Perchloric acid, dissolved in water, is considered the strongest among monobasic acids. It has pronounced oxidizing properties and is used as a catalyst.
Physical and chemical properties
Perchloric acid is a colorless liquid, highly fuming and rapidly evaporating in air. Chlorine in its composition has the maximum oxidation state characteristic of it, therefore this acid is the strongest oxidizing agent. It dissolves well in organic solvents: chloroform, methylene chloride, as well as in water (in any ratio, forming hydrates). Concentrated aqueous solutions of perchloric acid have an oily consistency. Its salts are called perchlorates.
Perchloric acid is an explosive substance. When handling it, extra care is required (storage is allowed only in tightly closed containers). The rooms where the containers are kept must be well ventilated. Temperature drops are not allowed. This does not apply to her aqueous solutions, they are not so dangerous. Their oxidizing capacity is several times lower, they cannot explode and have a fairly good stability.
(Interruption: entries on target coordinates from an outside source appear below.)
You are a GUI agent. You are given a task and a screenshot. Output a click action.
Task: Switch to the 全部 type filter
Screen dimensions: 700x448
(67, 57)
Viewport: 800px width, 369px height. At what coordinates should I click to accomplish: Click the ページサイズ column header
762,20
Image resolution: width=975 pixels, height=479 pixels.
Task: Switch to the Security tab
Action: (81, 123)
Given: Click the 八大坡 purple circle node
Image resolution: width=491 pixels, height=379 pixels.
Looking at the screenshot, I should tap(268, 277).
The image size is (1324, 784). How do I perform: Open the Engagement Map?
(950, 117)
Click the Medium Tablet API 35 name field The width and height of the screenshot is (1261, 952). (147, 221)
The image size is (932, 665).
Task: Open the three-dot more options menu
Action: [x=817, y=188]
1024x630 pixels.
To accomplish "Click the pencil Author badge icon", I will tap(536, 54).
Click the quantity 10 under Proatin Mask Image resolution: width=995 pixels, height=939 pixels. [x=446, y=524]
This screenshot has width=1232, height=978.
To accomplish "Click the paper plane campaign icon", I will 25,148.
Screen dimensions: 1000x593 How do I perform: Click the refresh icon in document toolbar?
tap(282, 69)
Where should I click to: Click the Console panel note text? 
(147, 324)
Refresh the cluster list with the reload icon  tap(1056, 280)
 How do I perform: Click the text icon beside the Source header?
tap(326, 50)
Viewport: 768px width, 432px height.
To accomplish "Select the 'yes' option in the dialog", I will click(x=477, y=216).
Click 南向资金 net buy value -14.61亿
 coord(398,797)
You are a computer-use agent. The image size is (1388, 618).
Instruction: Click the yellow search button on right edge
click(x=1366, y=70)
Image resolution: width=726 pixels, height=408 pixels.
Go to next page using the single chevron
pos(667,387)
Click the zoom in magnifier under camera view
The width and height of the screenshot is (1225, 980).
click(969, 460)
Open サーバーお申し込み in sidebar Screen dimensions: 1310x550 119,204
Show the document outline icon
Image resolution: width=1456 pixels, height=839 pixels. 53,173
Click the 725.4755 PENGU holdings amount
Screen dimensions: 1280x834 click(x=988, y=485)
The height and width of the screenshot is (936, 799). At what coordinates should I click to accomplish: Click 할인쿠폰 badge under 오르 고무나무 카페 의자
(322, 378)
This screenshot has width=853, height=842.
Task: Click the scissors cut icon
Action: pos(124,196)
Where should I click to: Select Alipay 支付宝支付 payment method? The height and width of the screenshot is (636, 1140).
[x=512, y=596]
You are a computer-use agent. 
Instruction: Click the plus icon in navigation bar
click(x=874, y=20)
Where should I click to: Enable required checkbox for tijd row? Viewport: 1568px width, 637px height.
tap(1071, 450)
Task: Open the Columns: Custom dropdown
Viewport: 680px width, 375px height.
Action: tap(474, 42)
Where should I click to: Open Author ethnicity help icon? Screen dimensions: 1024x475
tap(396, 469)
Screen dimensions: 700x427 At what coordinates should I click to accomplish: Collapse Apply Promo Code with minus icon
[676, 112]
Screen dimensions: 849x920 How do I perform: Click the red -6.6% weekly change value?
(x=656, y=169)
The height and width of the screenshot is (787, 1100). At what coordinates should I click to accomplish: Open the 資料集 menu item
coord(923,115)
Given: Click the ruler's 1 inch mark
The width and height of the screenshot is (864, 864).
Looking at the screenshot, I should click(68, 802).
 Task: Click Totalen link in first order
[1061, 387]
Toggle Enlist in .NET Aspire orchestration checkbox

Do not mix perchloric acid with oxidizing solutions. It is considered one of the strongest acids. Even some acidic compounds, getting into it, behave like bases.
Getting perchloric acid
In industry, an aqueous solution of perchloric acid is obtained, as well as an anhydrous analogue. The latter can be obtained by reacting potassium or sodium perchlorate with concentrated sulfuric acid. There is also a second way: the interaction of oleum with dilute sulfuric acid. An aqueous solution of sulfuric acid can also be obtained in two ways: by electrochemical oxidation of chlorine in concentrated hydrochloric acid, or through the exchange decomposition of potassium and sodium perchlorates.
Application in various industries
Perchloric acid is used in the decomposition of complex ores into components, as well as as a catalyst. It is available in all chemical laboratories, as it is necessary for many experiments in analytical chemistry. This acid is used as a strong oxidizing agent. It cannot be stored for a long time, as it is capable of spontaneous decomposition, which can provoke a powerful explosion.
It is used to produce perchlorates. Potassium perchlorate, a salt that is practically insoluble in water, is used in the manufacture of explosives. Magnesium perchlorate, known as anhydrone, acts as a desiccant by absorbing liquids.